Talking about the "things that matter most" on Sept. 23
3:00 – Feast of St. Padre Pio
Today is the feast of one of the most popular modern saints in the Church. We talk with Frank Rega about Padre Pio and America. He tells the story of the fascinating life story of Padre Pio, with emphasis on his life as a seminarian, young priest and his early decades at San Giovanni Rotondo. Incredible is the number of times the Capuchins sent him home sick unto death while a seminarian and young priest and how he was finally sent to remote San Giovanni Rotondo "for a couple of weeks of mountain air." He never left!
3:40 – Rifqa Bary Case Sheds Light on Islam to Christian Conversions
At a juvenile court hearing Monday afternoon, a judge ruled that Rifqa Bary, the Ohio teen who ran away from home out of fear she would be physically harmed for converting from Islam to Christianity would remain in Orlando for now. There are two ongoing cases regarding Rifqa Bary's dependency: one in Florida and the other in Ohio. The parents of the 17-year-old filed a motion Monday for a dependency hearing seeking jurisdiction of the case to be moved from Orlando to Columbus. An Ohio judge has set a hearing for Oct. 27. Right now Florida has an emergency temporary jurisdiction but the Orlando court judge said he wants to speak with an Ohio judge to determine who has jurisdiction. We talk with Tom Trento who has done extensive research and has been at all of the hearings in this case.
4:00 – Kresta Comments
4:20 – Violence Against Christians in Pakistan Rooted in Long History of Blasphemy Laws
The latest spate of violence against Christians in Pakistan vividly illustrates the difficulty that faces the religious minority in a country where blasphemy laws give Muslims a powerful weapon to use against Christian neighbors. Allegations that Christians have given offense against Islam regularly provoke violence, and create the climate of tolerance for that violence. Two bishops are now – at great risk to themselves - demanding the repeal of the blasphemy laws that encourage the persecution of the nation’s Christians. Meanwhile Church leaders are also speaking out against the imposition of the jizya, a tax on non-Muslims, in remote regions of Pakistan abutting Afghanistan, where the Taliban exercises considerable de facto power. Paul Marshall, America’s foremost expert in religious freedom joins us.

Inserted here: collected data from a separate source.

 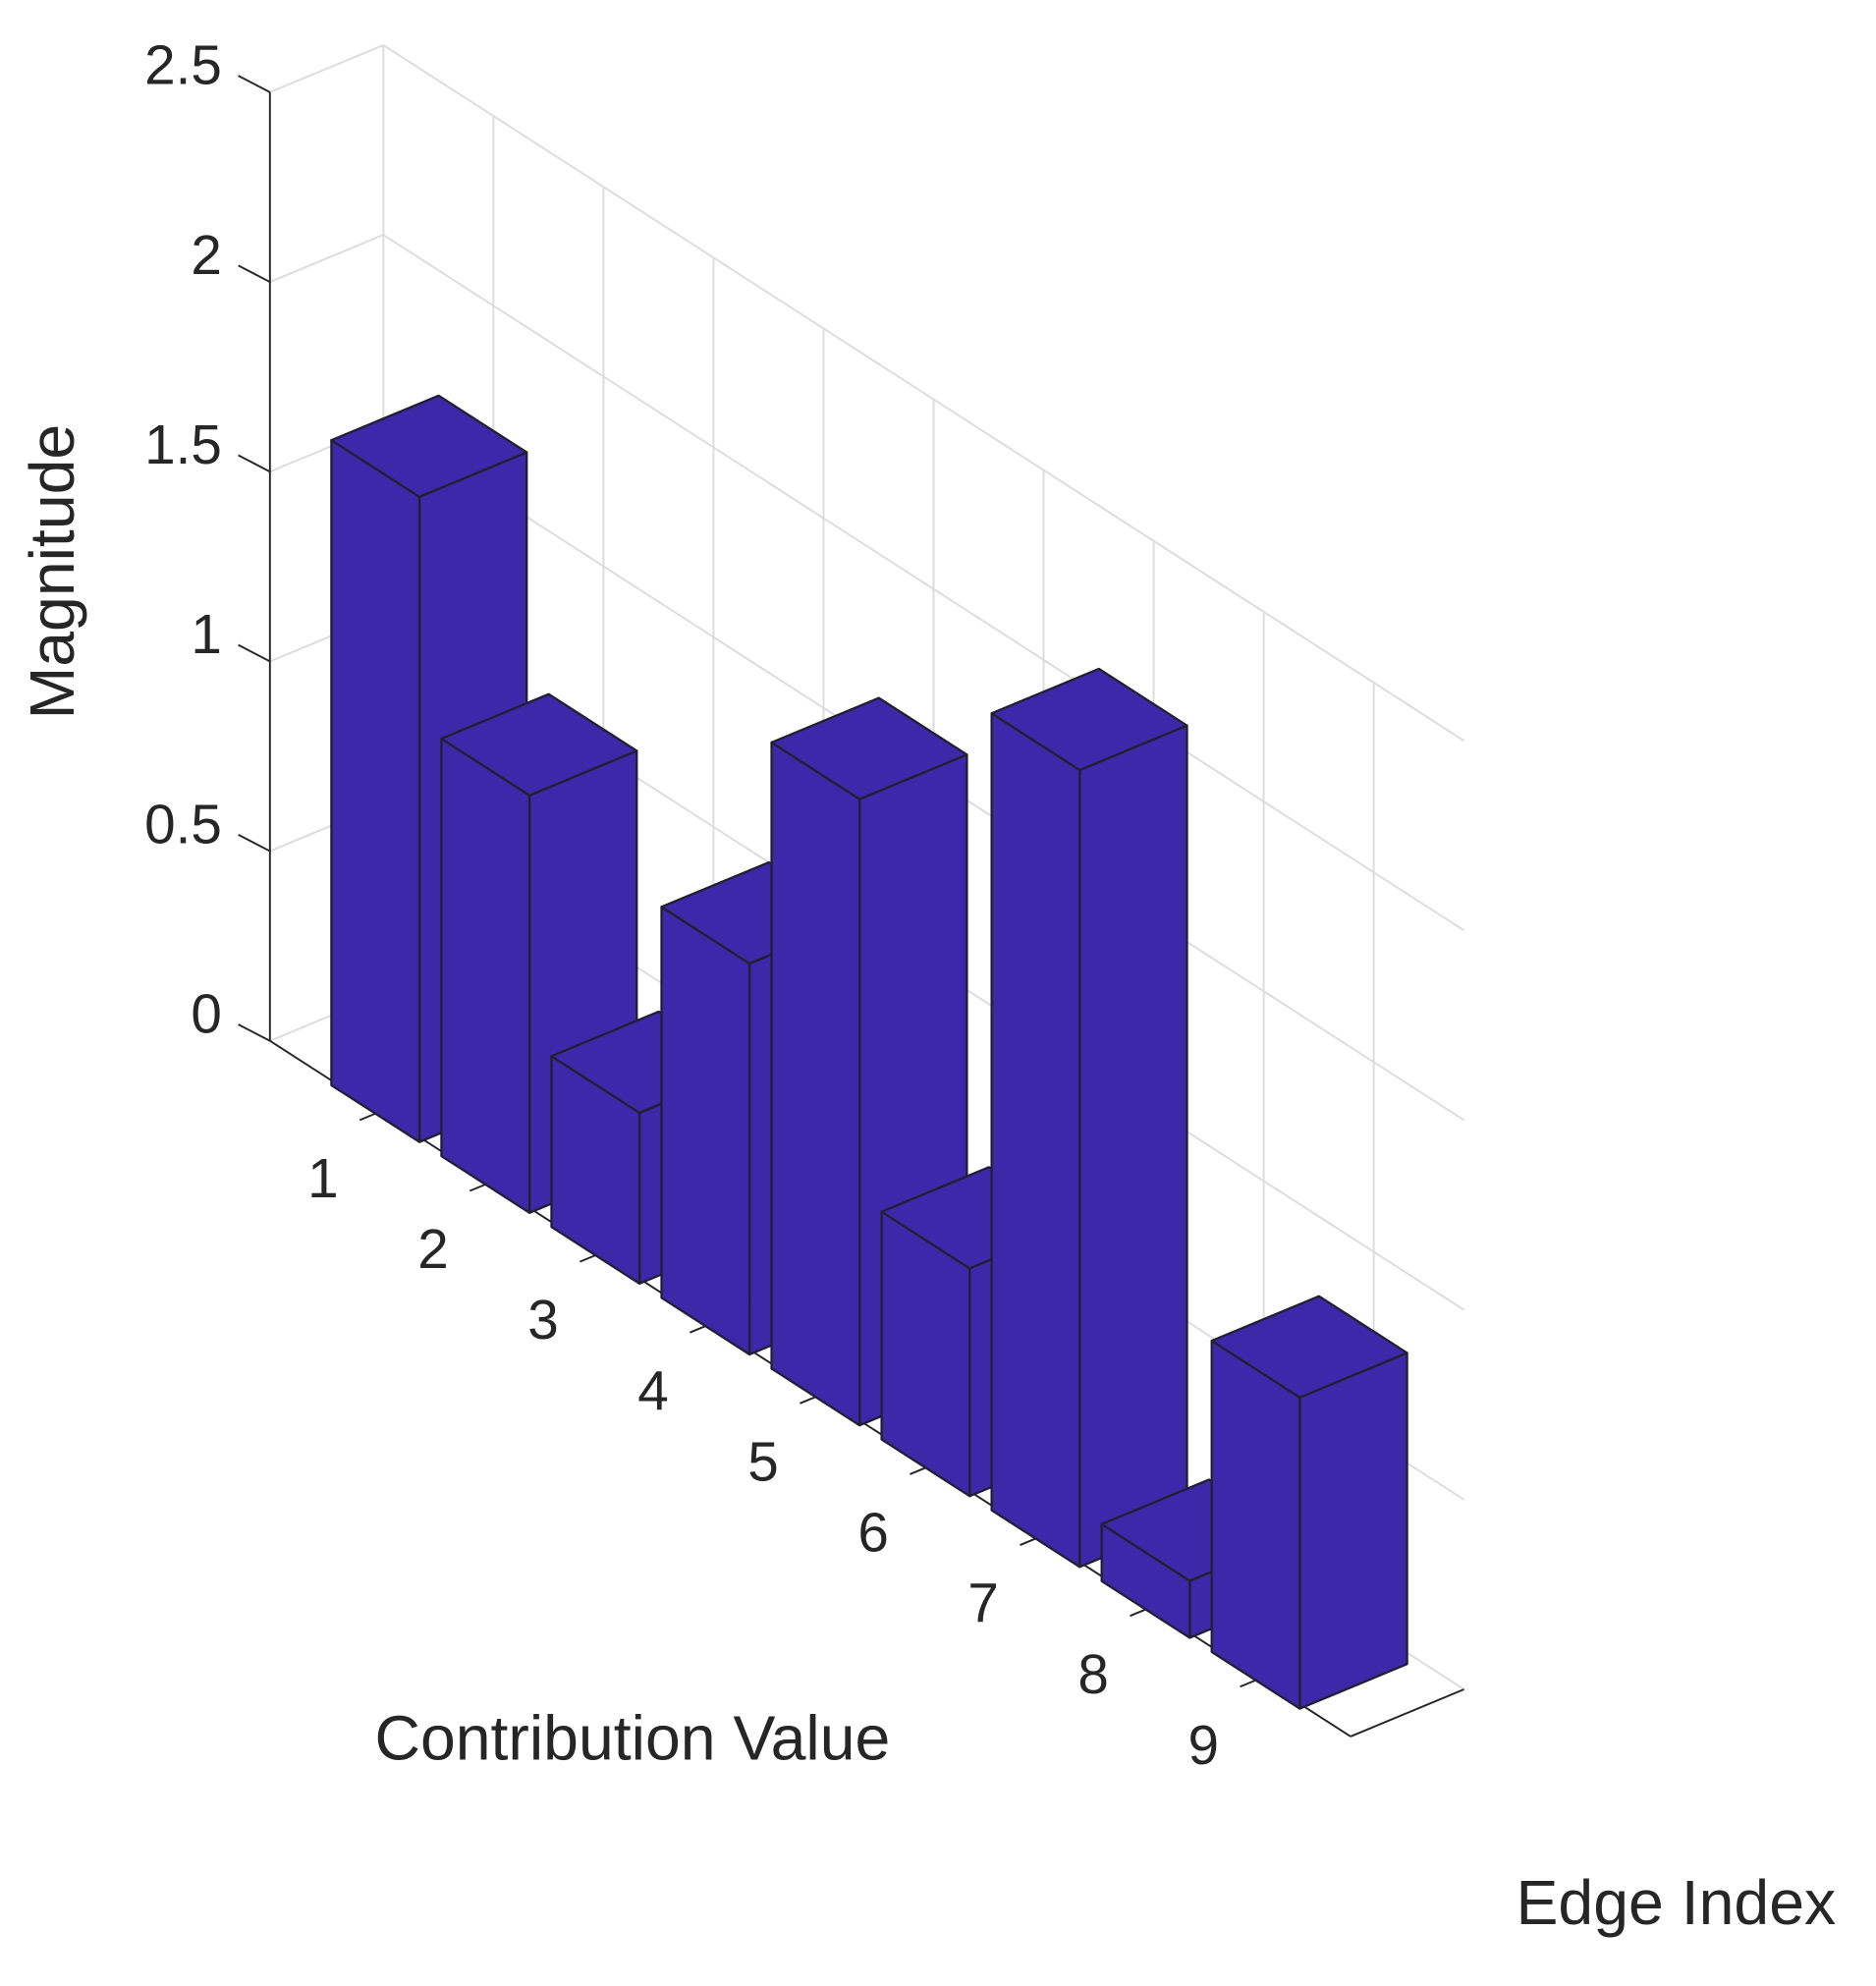 I want to click on z-tick-label: 2.5, so click(x=183, y=66).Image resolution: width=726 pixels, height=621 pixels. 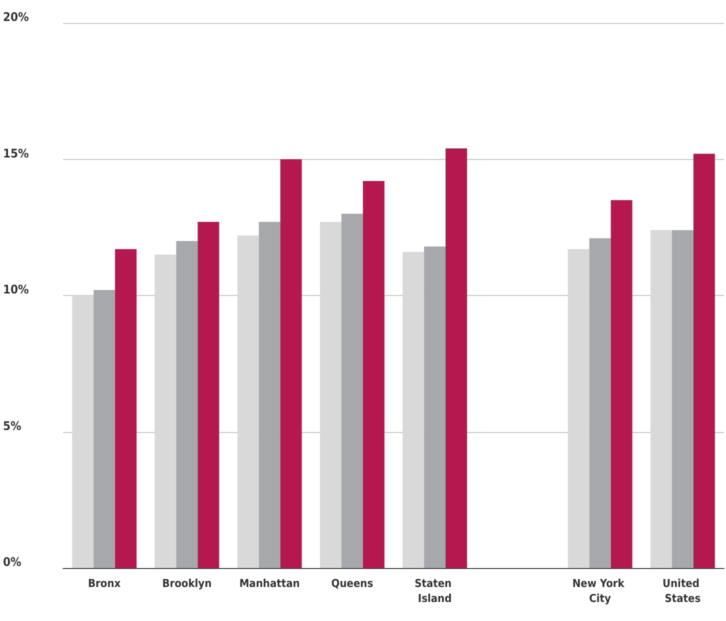 What do you see at coordinates (435, 591) in the screenshot?
I see `x-tick-label: Staten Island` at bounding box center [435, 591].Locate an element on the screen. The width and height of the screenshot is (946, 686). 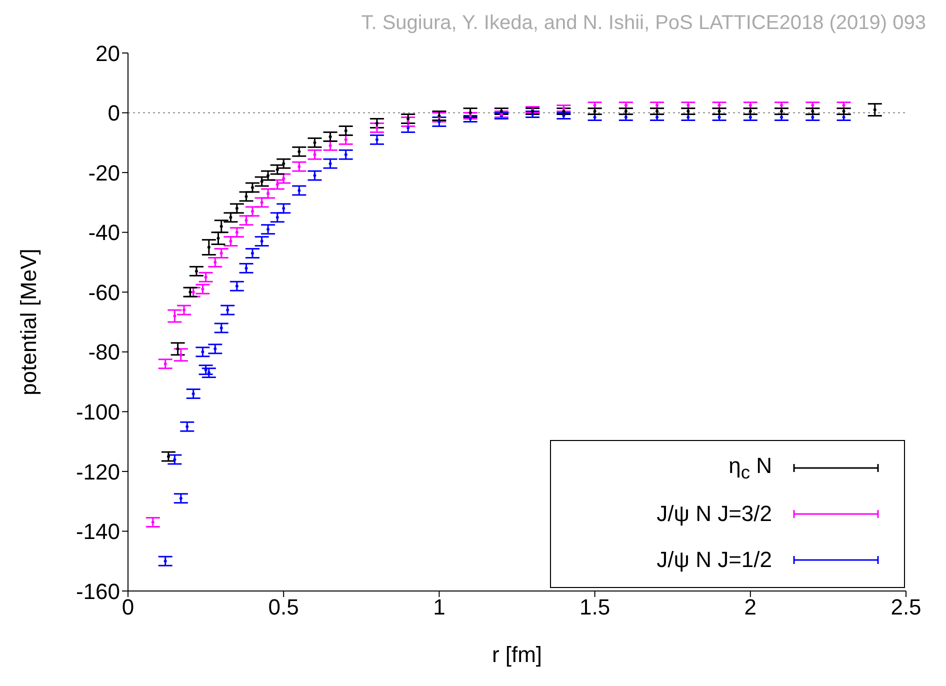
legend-label: J/ψ N J=3/2 is located at coordinates (714, 514).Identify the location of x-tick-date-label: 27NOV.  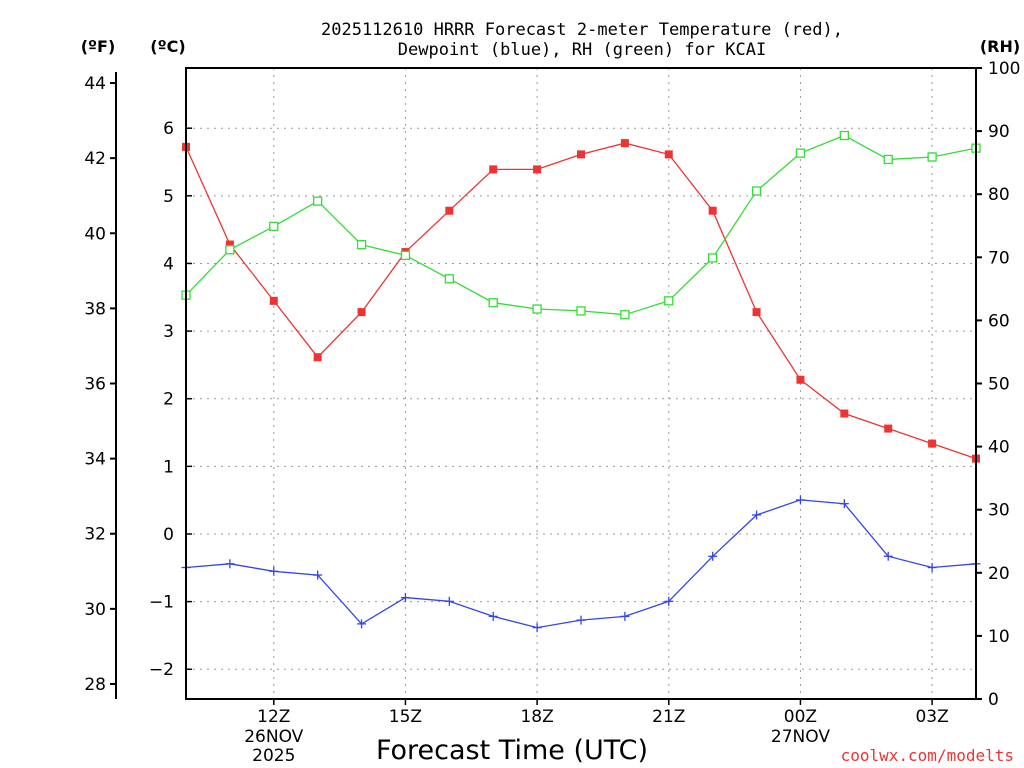
(800, 737).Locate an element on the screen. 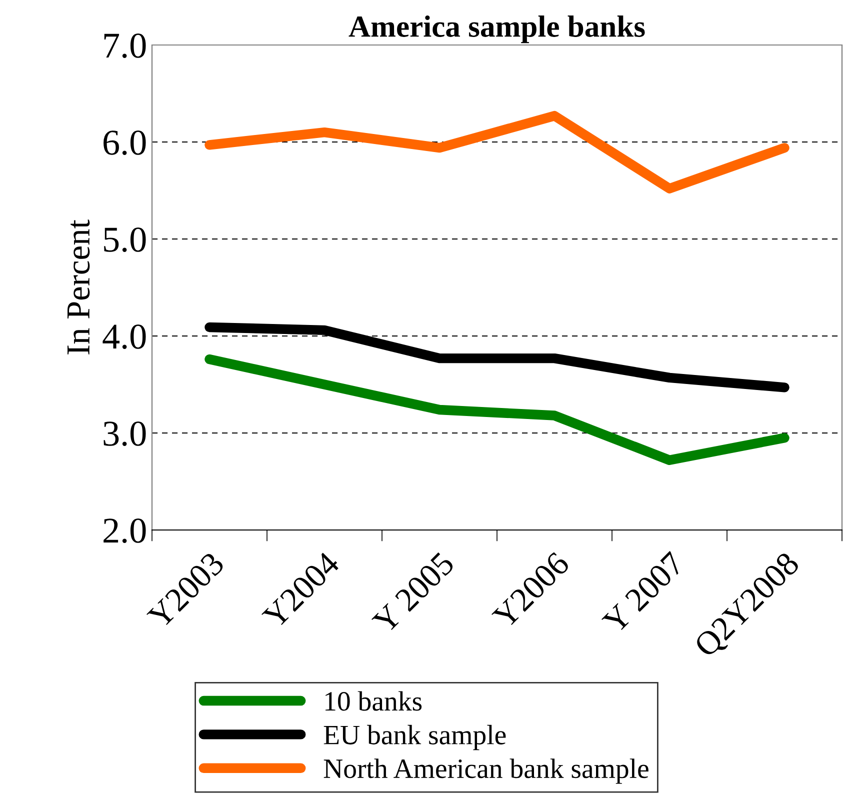 This screenshot has width=853, height=806. legend-label: EU bank sample is located at coordinates (415, 737).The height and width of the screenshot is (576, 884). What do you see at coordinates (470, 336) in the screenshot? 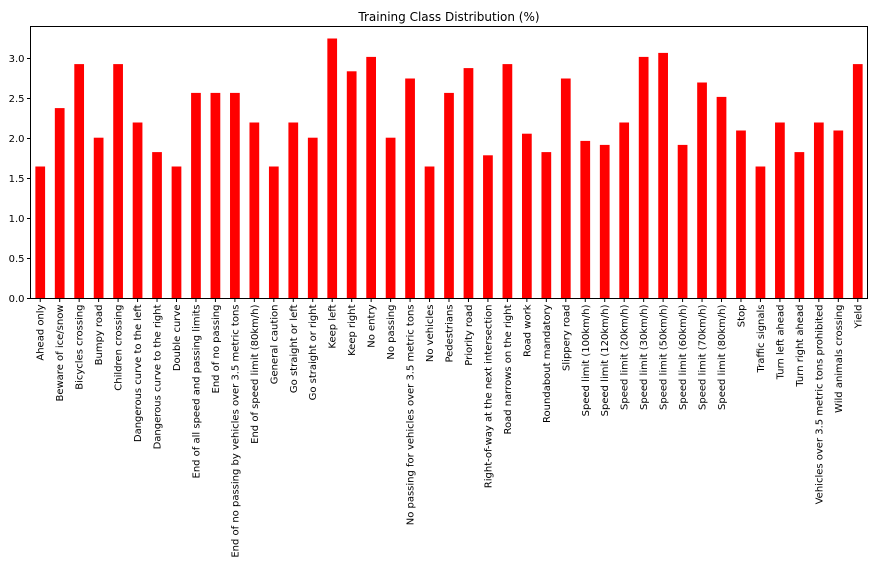
I see `x-tick-label: Priority road` at bounding box center [470, 336].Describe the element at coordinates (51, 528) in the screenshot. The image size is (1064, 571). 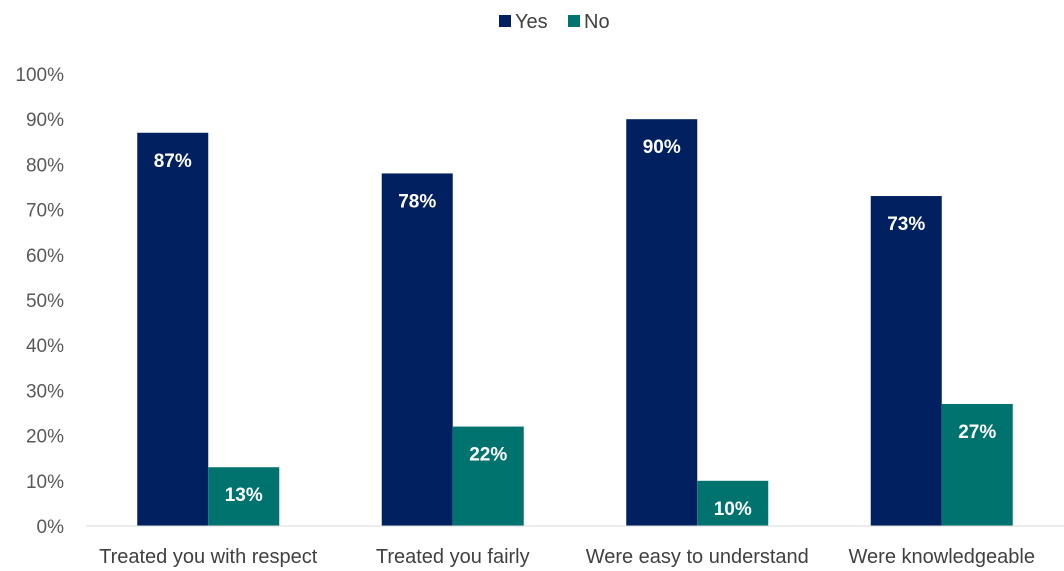
I see `y-tick-label: 0%` at that location.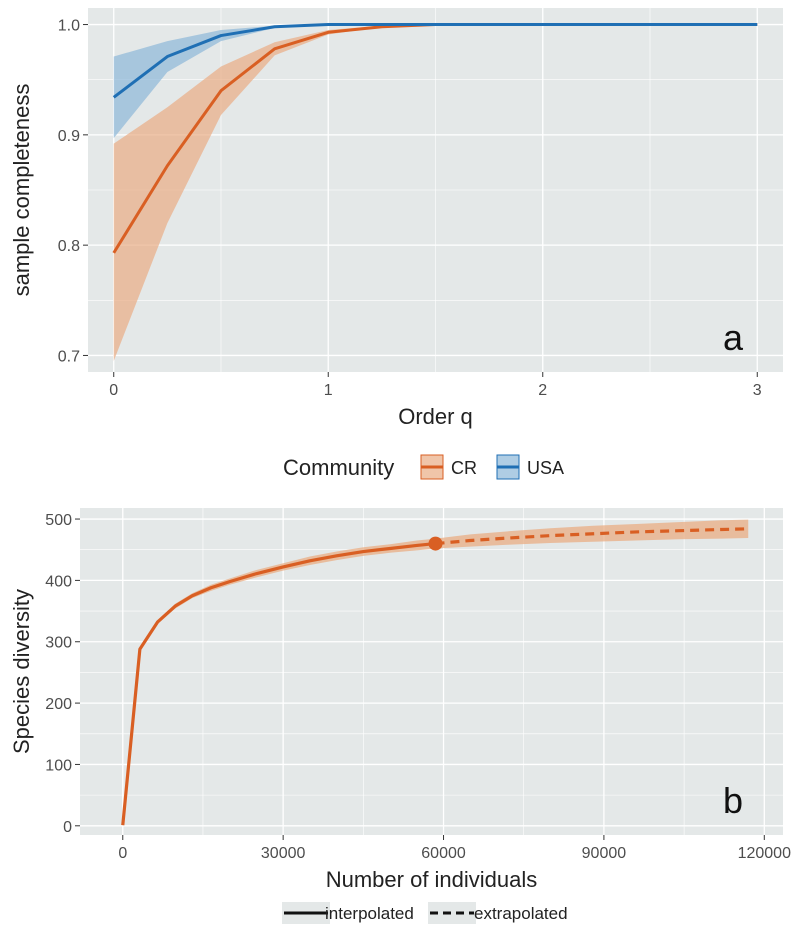 This screenshot has width=801, height=932. What do you see at coordinates (436, 416) in the screenshot?
I see `x-axis-title: Order q` at bounding box center [436, 416].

4:40 – Why All the Fuss? Because America Remains a Center-Right Christian Nation
On November 4, 2008, a largely conservative Christian American electorate elected an extremely liberal American president. And now that that president is governing from the extreme left, a sizable portion of that electorate is in revolt. It’s that simple. Is America losing its Judeo-Christian identity and shifting left, or is something else at play here? Paul Kengor has the analysis.
5:00 – Notre Dame President Fr. Jenkins Announces New Pro-Life Initiatives: Do They Go Far Enough?
Last week the president of the University of Notre Dame, Father John Jenkins, C.S.C., announced a new Task Force on Supporting the Choice for Life to “consider and recommend to me ways in which the University, informed by Catholic teaching, can support the sanctity of life.” Father Jenkins also pledged to attend the annual March for Life in Washington, D.C., on January 22. These are welcome steps in the right direction—the sort of activities that Catholics should expect from any Catholic college or university—but Professor Charles Rice says it’s not enough and there are serious steps that Notre Dame should take immediately to atone for its shocking betrayal of the U.S. bishops and the Catholic Church last spring. We talk to Professor Rice and David DiFranco of ReplaceJenkins.com.
5:20 – A Catholic View of Literary Classics – Part 1 of 10: Frankenstein
Today we begin a 10-week series examining Classic Literature from a Catholic perspective. Acclaimed literary biographer Joseph Pearce is the editor of the Ignatius Critical Editions and will be our guide. We will ensure that traditional moral readings of the works are given prominence, instead of the feminist or deconstructionist readings that often proliferate in other series of 'critical editions'. As such, they represent a genuine extension of consumer choice, enabling educators, students, and lovers of good literature to buy editions of classic literary works without having to 'buy into' the ideologies of secular fundamentalism. Today, we examine Mary Shelley’s Frankenstein.